Exercise materials =
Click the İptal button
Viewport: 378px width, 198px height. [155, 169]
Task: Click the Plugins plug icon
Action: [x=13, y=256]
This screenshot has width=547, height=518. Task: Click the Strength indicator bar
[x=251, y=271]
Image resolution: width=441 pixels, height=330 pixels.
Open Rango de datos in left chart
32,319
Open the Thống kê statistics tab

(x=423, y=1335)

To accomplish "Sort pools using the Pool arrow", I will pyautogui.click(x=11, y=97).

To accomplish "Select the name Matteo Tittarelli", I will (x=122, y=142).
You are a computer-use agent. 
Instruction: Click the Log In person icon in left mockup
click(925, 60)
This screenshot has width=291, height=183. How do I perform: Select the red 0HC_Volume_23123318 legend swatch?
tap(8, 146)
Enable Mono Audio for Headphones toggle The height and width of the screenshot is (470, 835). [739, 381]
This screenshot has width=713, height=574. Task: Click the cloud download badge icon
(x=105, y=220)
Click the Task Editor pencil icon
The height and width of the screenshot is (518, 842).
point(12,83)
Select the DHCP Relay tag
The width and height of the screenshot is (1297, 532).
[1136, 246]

Instructions for the task =
Could you reproduce the records above verbatim, starting with their first line and going on through the line with "click(925, 60)", with both of those lines included?

Exercise result =
Click the İptal button
Viewport: 378px width, 198px height. [155, 169]
Task: Click the Plugins plug icon
Action: [x=13, y=256]
This screenshot has width=547, height=518. Task: Click the Strength indicator bar
[x=251, y=271]
Image resolution: width=441 pixels, height=330 pixels.
Open Rango de datos in left chart
32,319
Open the Thống kê statistics tab

(x=423, y=1335)

To accomplish "Sort pools using the Pool arrow", I will pyautogui.click(x=11, y=97).

To accomplish "Select the name Matteo Tittarelli", I will (x=122, y=142).
You are a computer-use agent. 
Instruction: Click the Log In person icon in left mockup
click(925, 60)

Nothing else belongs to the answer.